▸ Your assignment
This exercise asks for every line of the material that includes the word "agent".

# # # #

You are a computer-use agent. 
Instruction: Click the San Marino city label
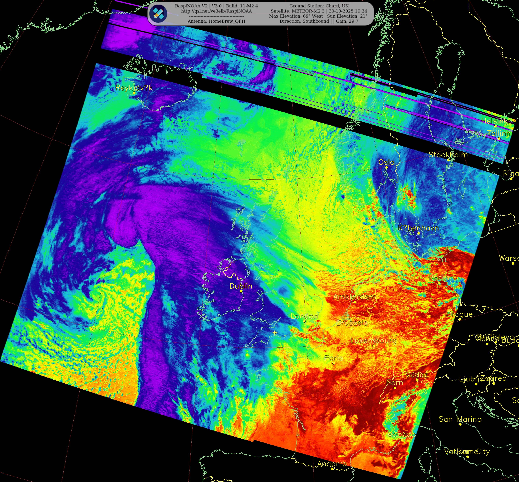460,419
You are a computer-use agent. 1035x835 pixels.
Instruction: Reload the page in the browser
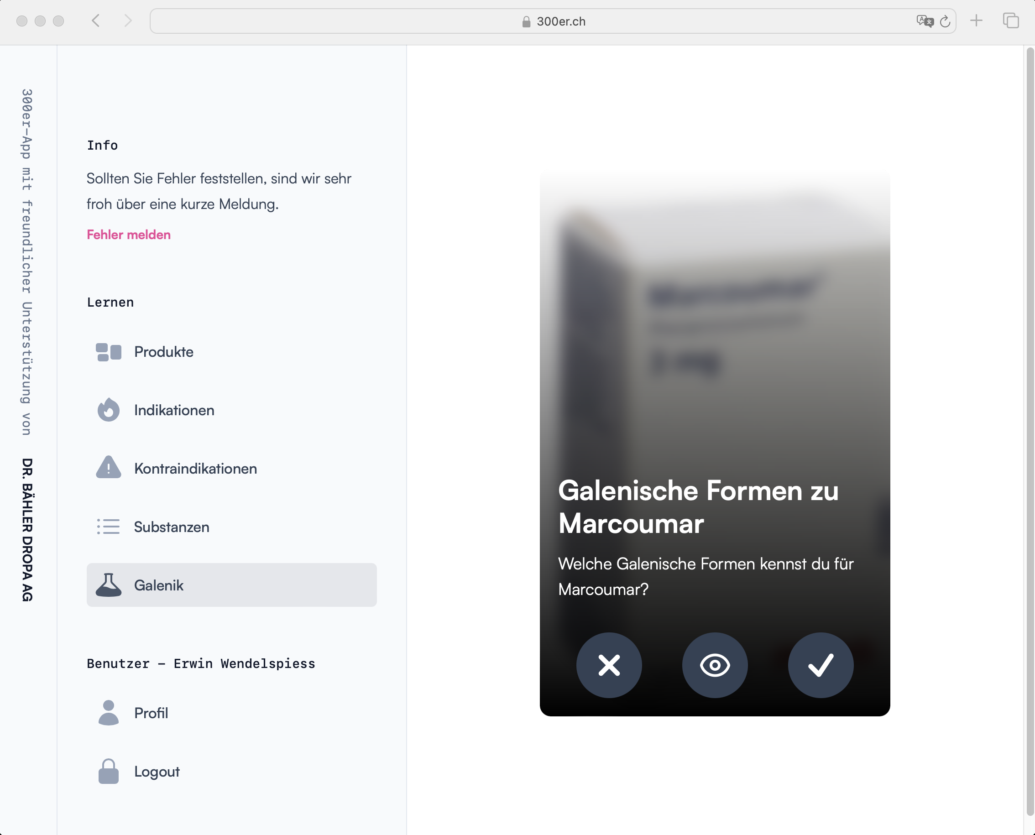click(945, 21)
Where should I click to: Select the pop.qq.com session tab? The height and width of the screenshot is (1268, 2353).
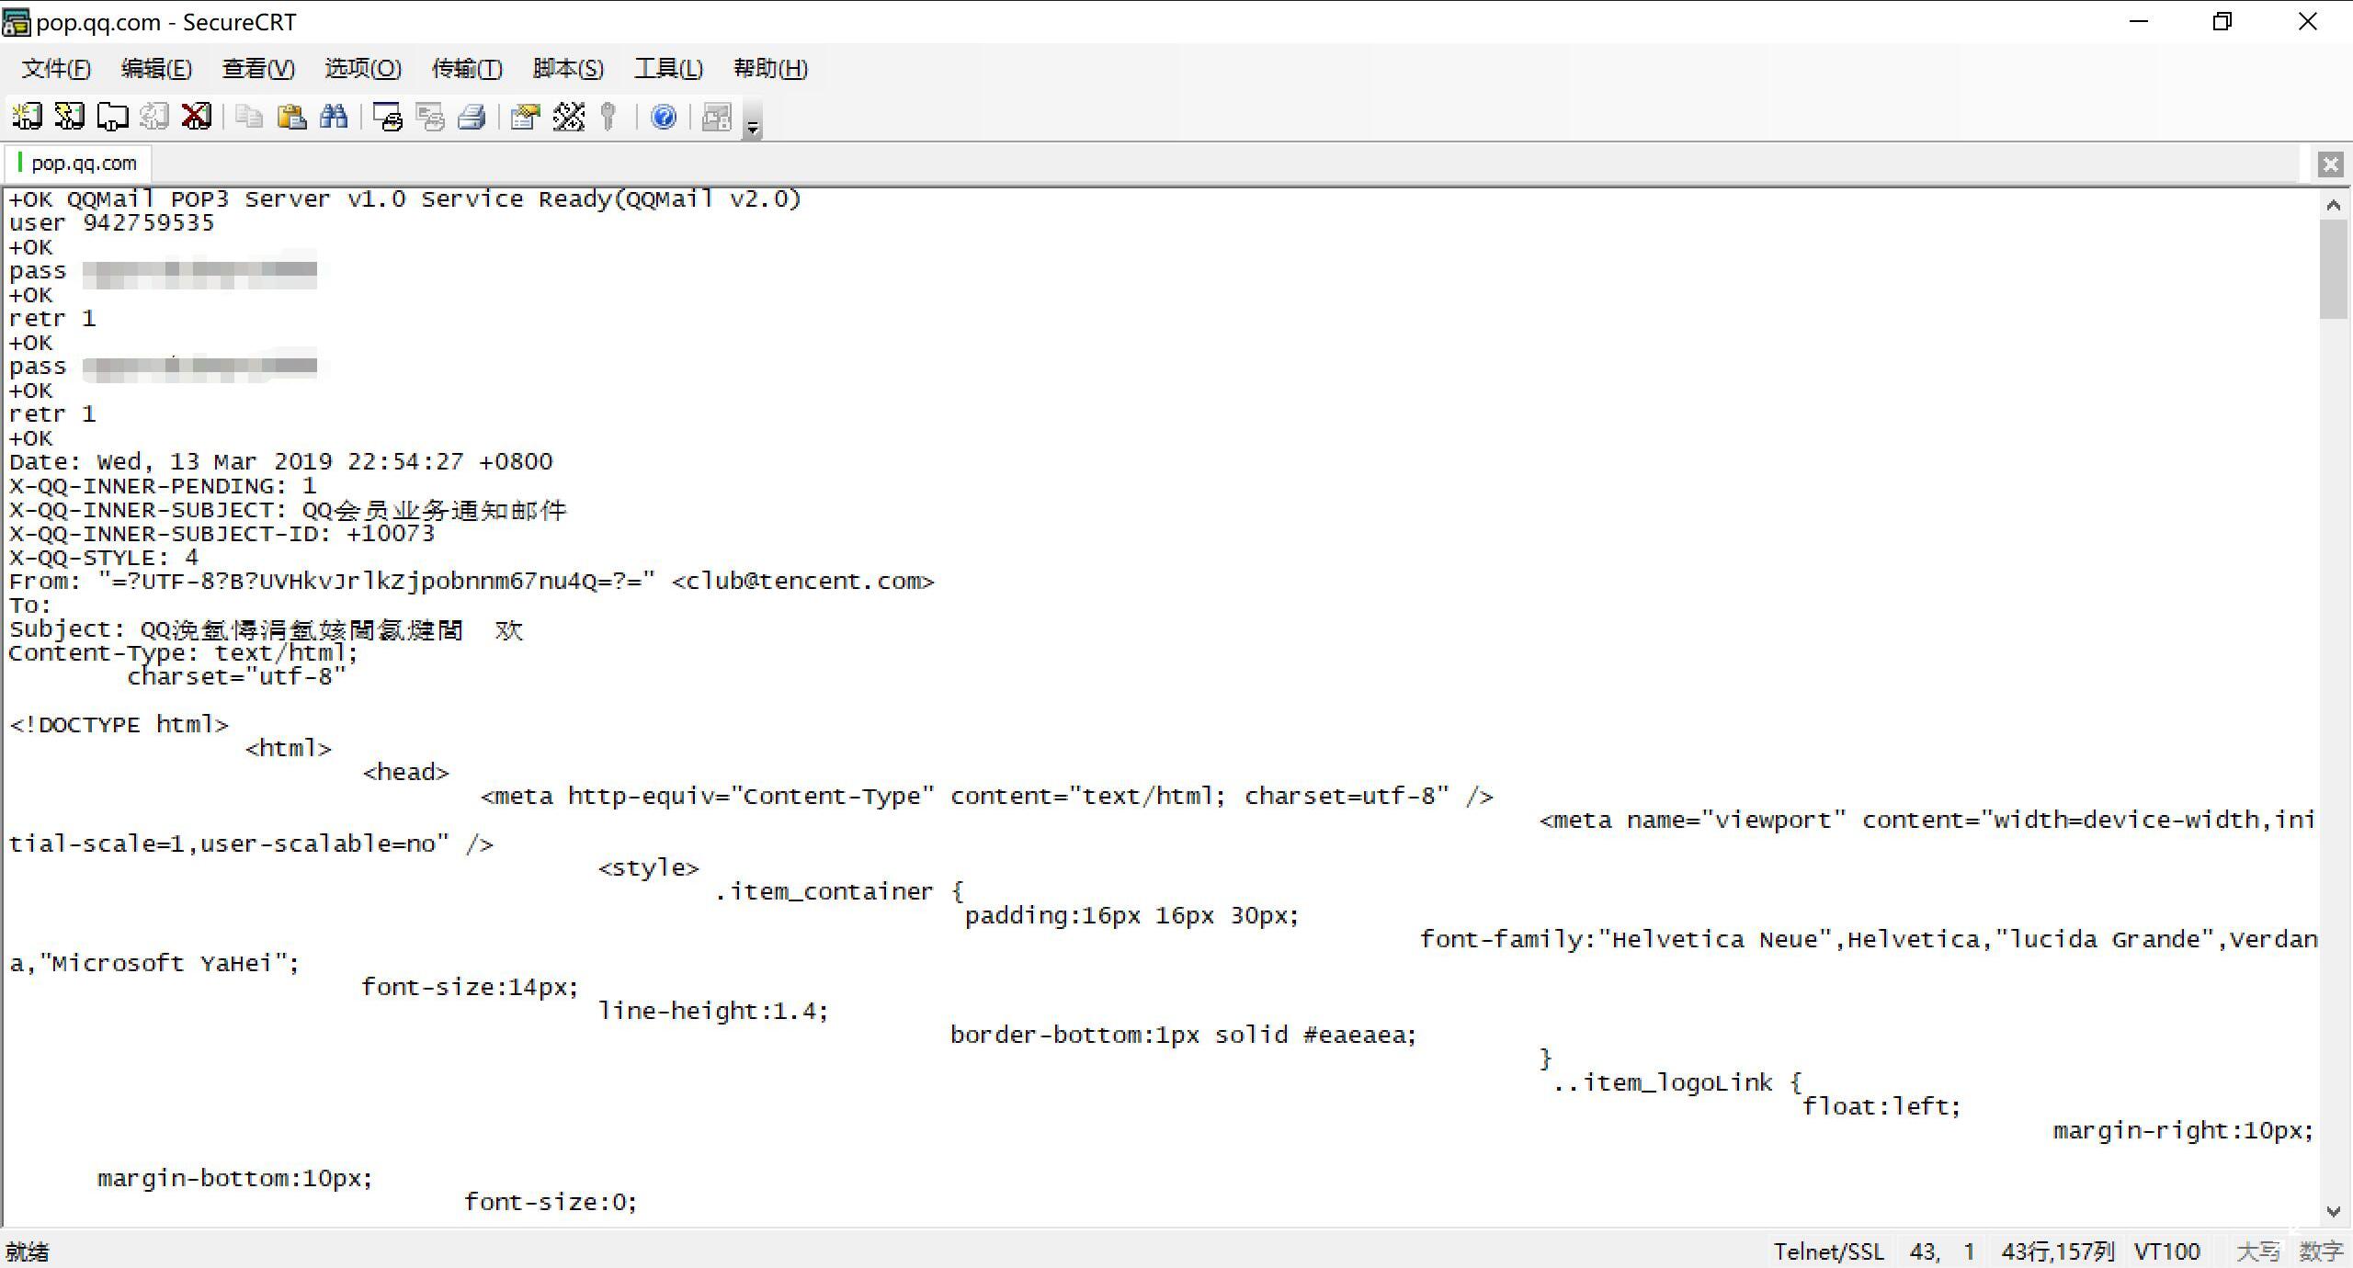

# # # #

▸ Written answer
You are a computer-use agent. 
You are a computer-use agent. 1035x835 pixels.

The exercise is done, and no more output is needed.